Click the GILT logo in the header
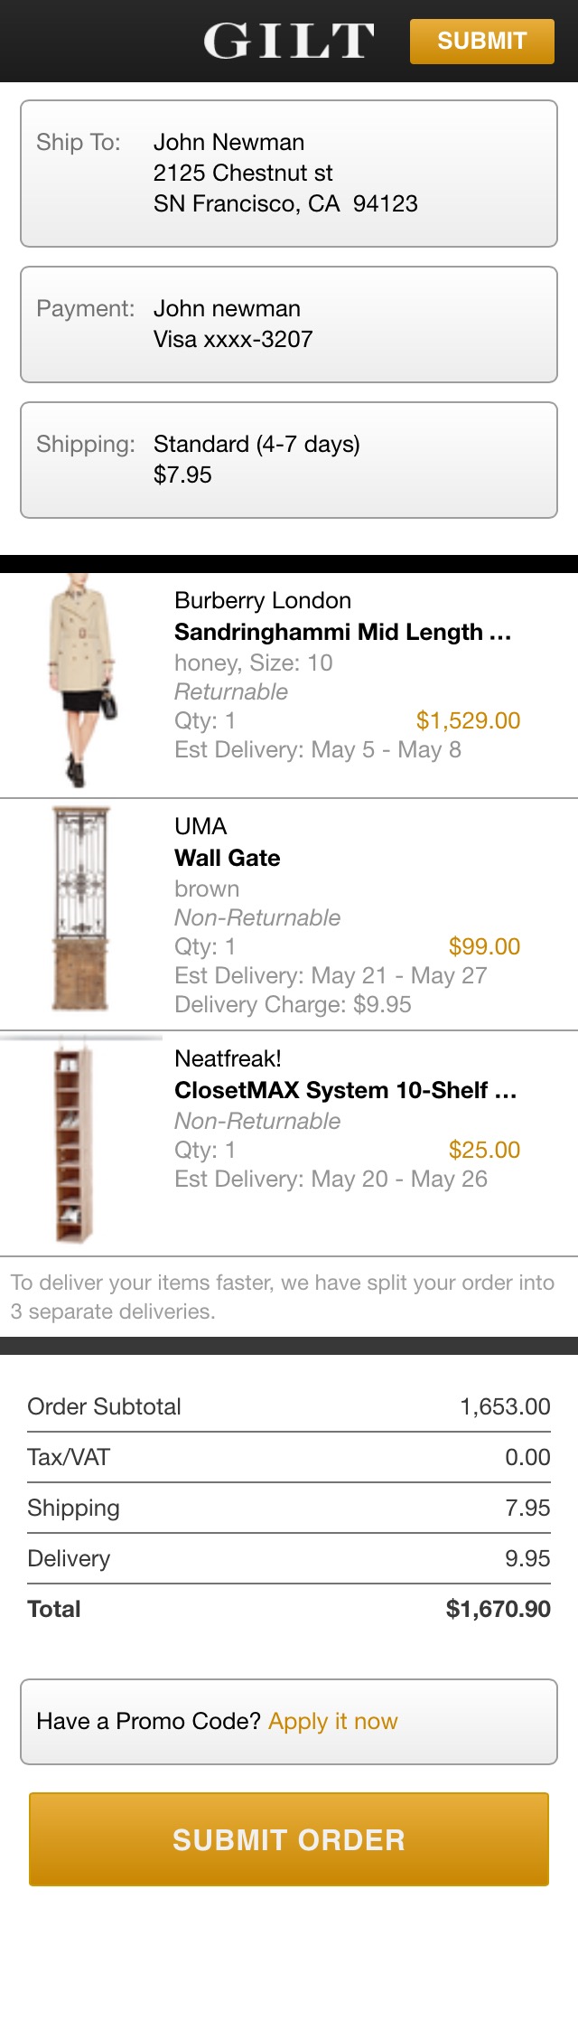The image size is (578, 2021). pyautogui.click(x=287, y=40)
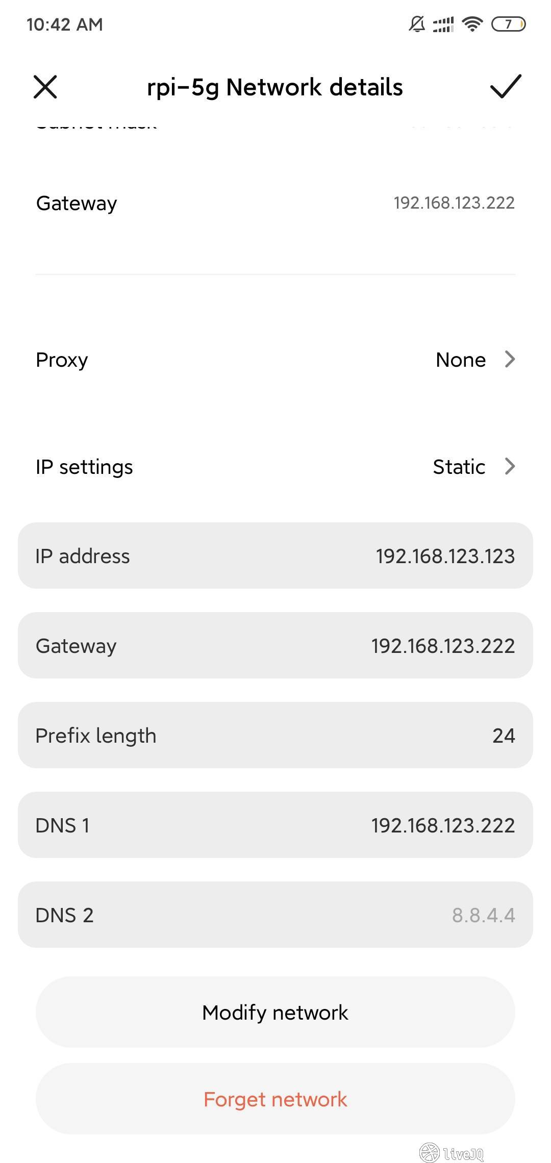This screenshot has width=551, height=1163.
Task: Open the Proxy chevron arrow
Action: point(510,360)
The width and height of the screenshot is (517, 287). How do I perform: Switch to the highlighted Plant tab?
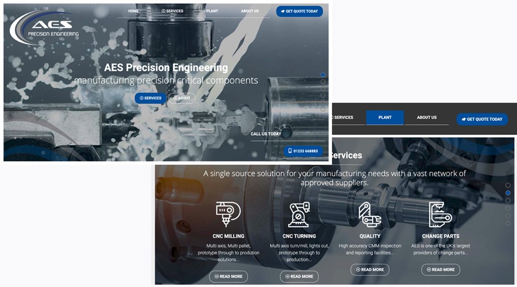coord(385,118)
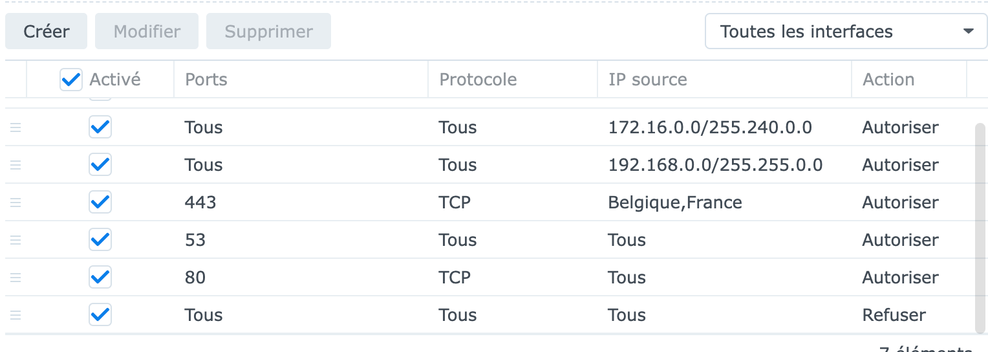Click drag handle of port 53 rule
Screen dimensions: 988x352
16,240
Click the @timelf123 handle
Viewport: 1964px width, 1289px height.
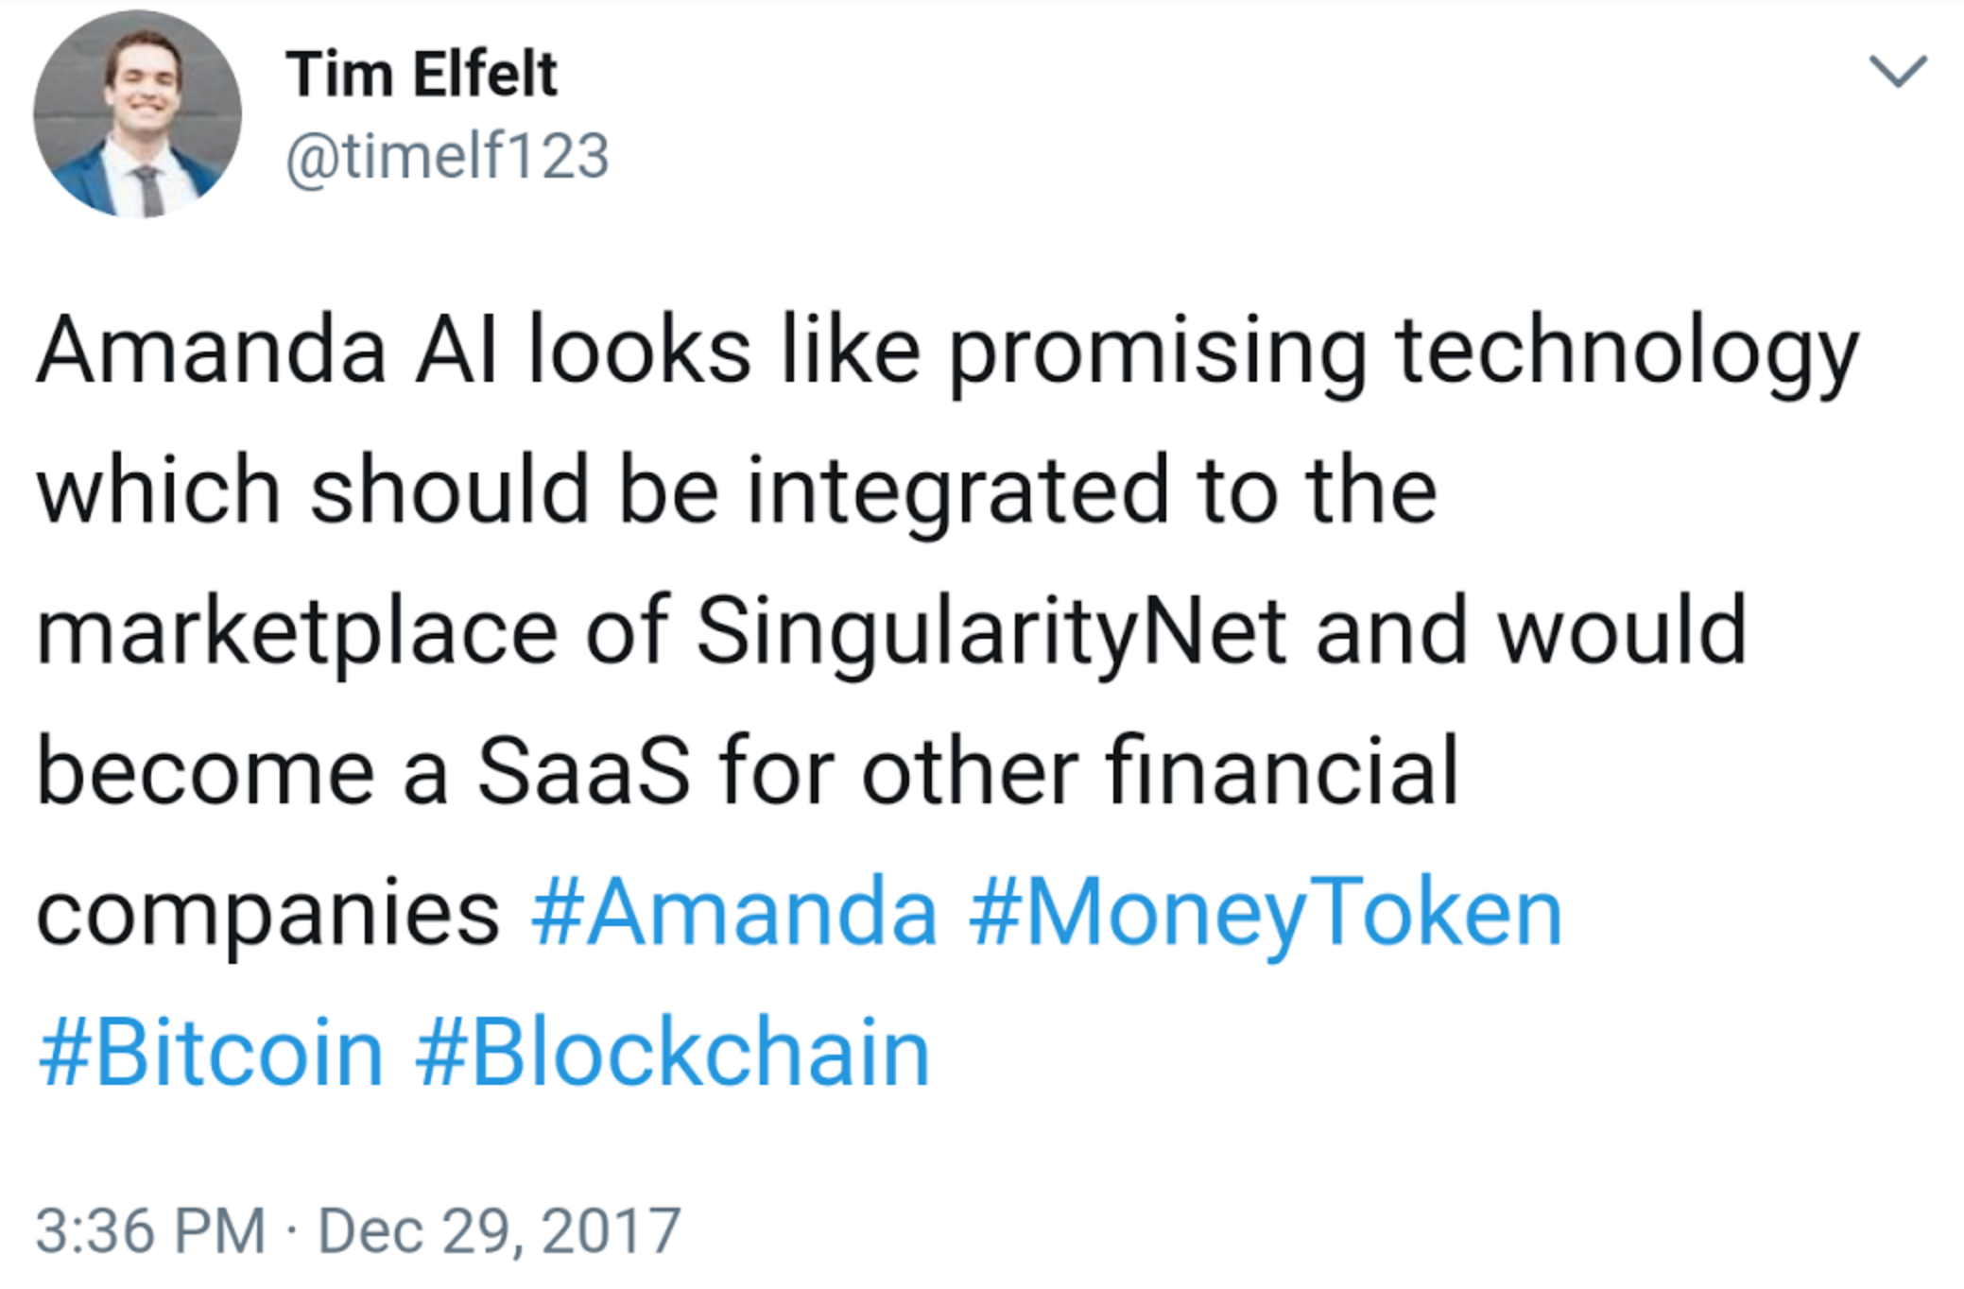tap(447, 156)
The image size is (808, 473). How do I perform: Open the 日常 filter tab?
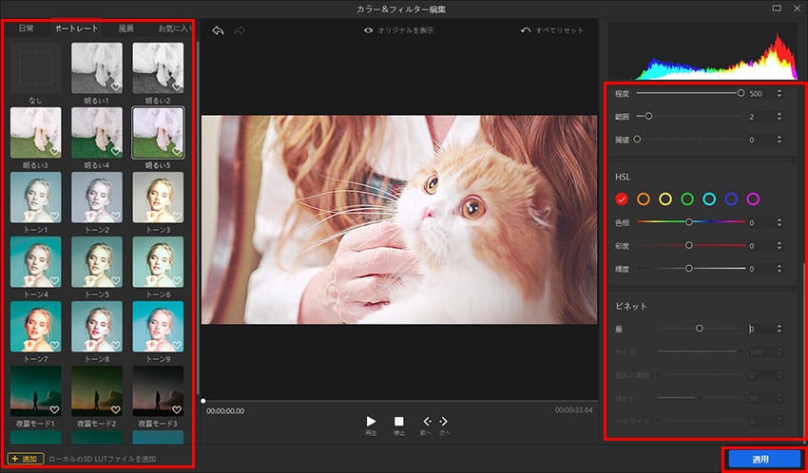pos(26,28)
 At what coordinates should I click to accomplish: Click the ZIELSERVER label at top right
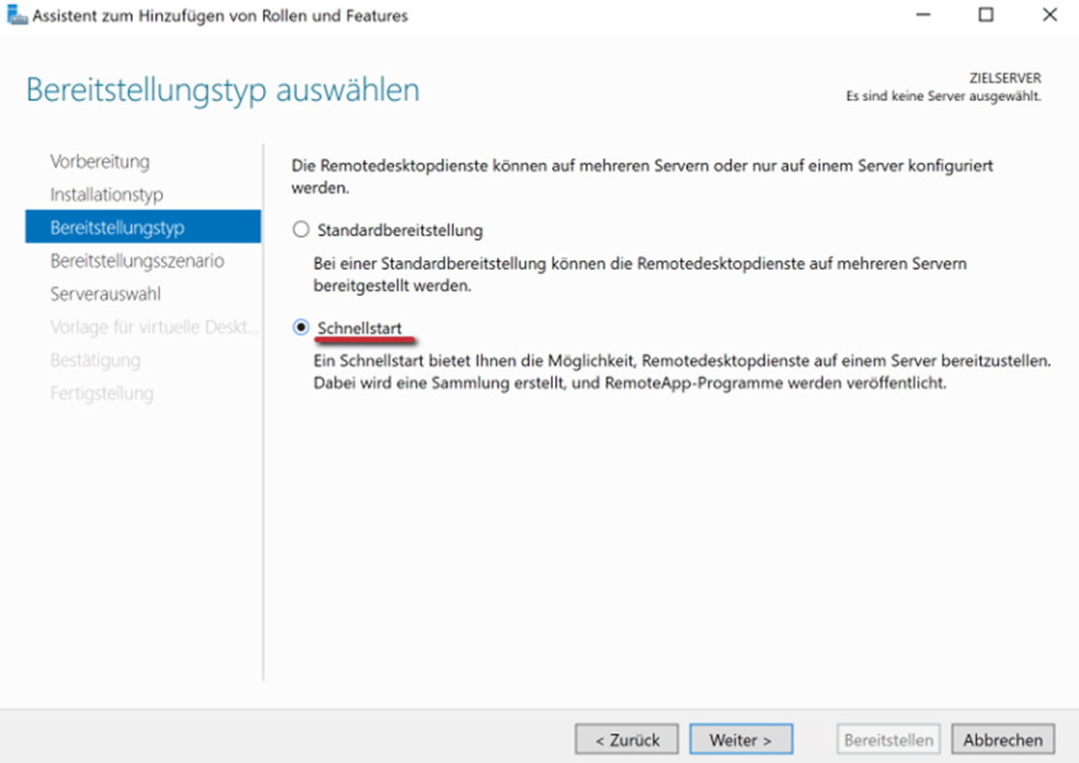point(1004,79)
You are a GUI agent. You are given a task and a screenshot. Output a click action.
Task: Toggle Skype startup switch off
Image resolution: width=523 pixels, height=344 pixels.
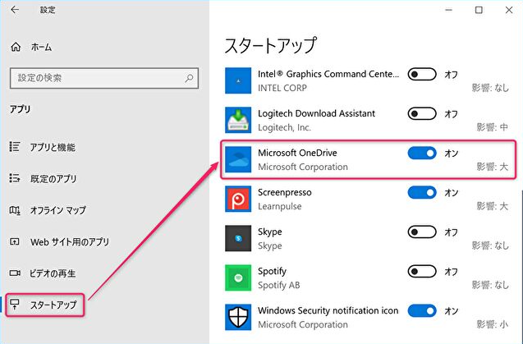point(422,232)
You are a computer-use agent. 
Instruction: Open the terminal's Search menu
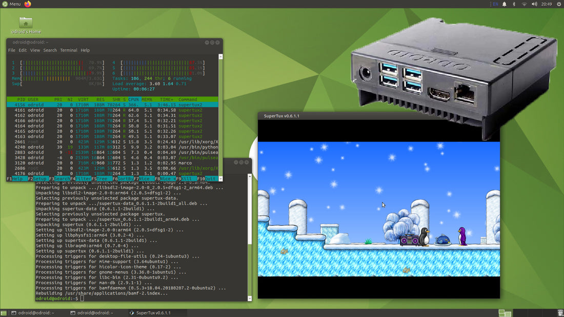pos(50,50)
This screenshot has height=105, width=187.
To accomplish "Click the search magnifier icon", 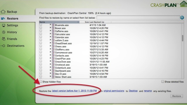I will click(182, 18).
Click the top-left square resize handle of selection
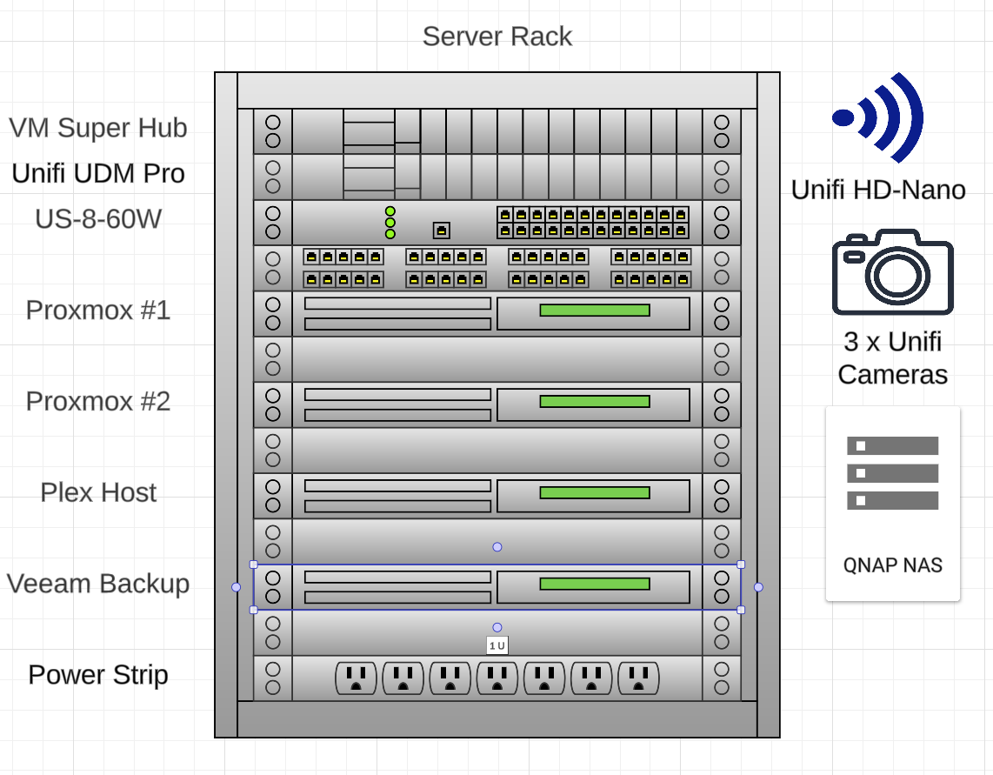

# # # #

▸ **Task objective**
Supply the count of lines in the entries that contain the word "agent", and nothing besides.

▸ **Solution for this task**
2